Just this school year, the program has been introduced to something called an electrostatic fingerprint lifter.
For instance, with this tool students are trained so that, if investigators needed to take a footprint from somewhere like the hood of a car, they would be able to. To do so, one would put the film on the car, run an electric current to it, and lift the footprint off of the car onto a metal plate, which can then be photographed.
Also in the last year, an alternative light source for identifying blood and other body fluids has been brought into the area, along with infrared cameras that allow students to photograph crime scenes.
Instructor Keith Mabon of the Beatrice Campus discussed the importance of familiarizing students with the equipment in a hands on fashion during training: “It’s not enough just to know the theory behind criminal justice—you need to have the application.”
This brings us to the recent splitting of one class into two. There is now a “Criminal Investigations 1” and a “Criminal Investigations 2” because students must first learn basic skills and evidence collection, and then move on to understanding elements of a crime and interrogation.
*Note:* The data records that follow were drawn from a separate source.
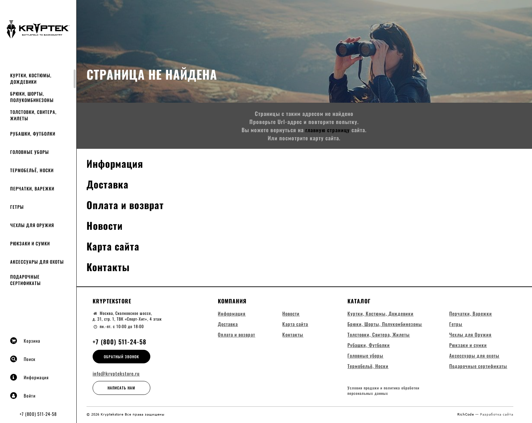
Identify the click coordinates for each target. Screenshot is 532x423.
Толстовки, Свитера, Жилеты (33, 115)
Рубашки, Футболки (32, 133)
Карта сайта (114, 246)
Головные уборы (29, 151)
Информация (29, 377)
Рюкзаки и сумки (30, 243)
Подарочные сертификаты (25, 279)
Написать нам (121, 387)
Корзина (25, 340)
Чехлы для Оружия (32, 225)
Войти (23, 395)
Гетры (17, 206)
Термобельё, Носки (32, 170)
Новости (105, 225)
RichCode (466, 415)
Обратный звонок (121, 356)
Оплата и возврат (127, 204)
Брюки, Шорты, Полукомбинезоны (32, 96)
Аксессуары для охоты (37, 261)
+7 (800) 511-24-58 (38, 413)
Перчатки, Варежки (32, 188)
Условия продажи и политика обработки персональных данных (383, 392)
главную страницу (327, 130)
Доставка (108, 184)
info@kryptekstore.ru (116, 373)
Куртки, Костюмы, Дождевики (31, 78)
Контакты (109, 266)
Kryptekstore (112, 301)
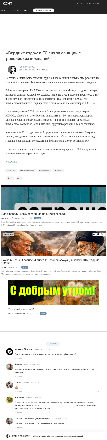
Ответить (18, 358)
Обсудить (53, 344)
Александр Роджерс (10, 218)
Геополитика (11, 170)
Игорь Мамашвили (16, 313)
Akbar (4, 267)
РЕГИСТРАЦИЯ (92, 3)
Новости (59, 170)
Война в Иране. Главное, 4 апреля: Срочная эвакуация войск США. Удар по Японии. (50, 262)
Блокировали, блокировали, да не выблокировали (33, 213)
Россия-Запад (44, 170)
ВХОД (80, 3)
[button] (103, 3)
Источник (11, 161)
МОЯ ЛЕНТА (6, 10)
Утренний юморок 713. (22, 309)
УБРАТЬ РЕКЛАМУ (43, 10)
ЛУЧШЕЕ (17, 10)
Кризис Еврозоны (27, 170)
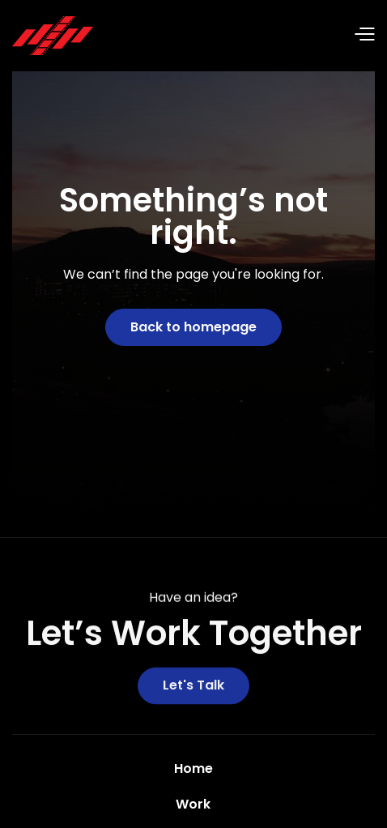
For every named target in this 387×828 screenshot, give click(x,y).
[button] (234, 36)
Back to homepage (193, 327)
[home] (52, 35)
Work (193, 804)
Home (193, 768)
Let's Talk (193, 687)
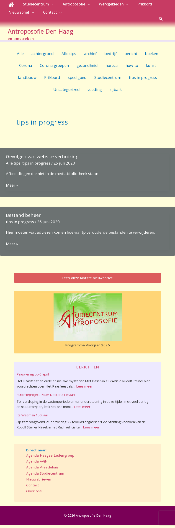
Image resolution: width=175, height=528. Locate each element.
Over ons (34, 494)
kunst (151, 68)
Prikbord (52, 80)
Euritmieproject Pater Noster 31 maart (45, 397)
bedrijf (110, 56)
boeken (151, 56)
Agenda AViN (37, 464)
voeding (95, 92)
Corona (25, 68)
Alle (20, 56)
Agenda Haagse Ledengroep (50, 458)
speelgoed (77, 80)
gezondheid (87, 68)
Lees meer (84, 389)
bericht (130, 56)
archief (90, 56)
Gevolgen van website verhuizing (42, 160)
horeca (112, 68)
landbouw (27, 80)
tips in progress (143, 80)
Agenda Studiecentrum (45, 476)
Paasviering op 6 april (32, 377)
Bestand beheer (23, 218)
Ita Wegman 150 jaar (32, 418)
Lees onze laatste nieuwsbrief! (87, 281)
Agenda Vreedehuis (42, 470)
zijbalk (116, 92)
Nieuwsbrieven (38, 482)
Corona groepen (54, 68)
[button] (161, 18)
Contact (32, 488)
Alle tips (69, 56)
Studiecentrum (107, 80)
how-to (132, 68)
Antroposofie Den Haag (52, 33)
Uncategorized (66, 92)
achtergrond (42, 56)
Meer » (12, 188)
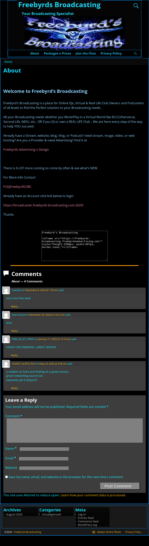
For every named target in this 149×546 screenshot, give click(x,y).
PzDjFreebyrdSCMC (17, 187)
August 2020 (14, 525)
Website (11, 478)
To break it down, all of the new equipment mentioned previously is used in the first class, where students learn basics of criminal justice; they are taught and trained on all of the essential equipment.
Criminal Investigations 2 deals with voluntary and involuntary elements of homicide, first-degree murder, manslaughter and so on.
“This class gives students the means to judge reasons for arrest when they are out in the field,” says Mabon.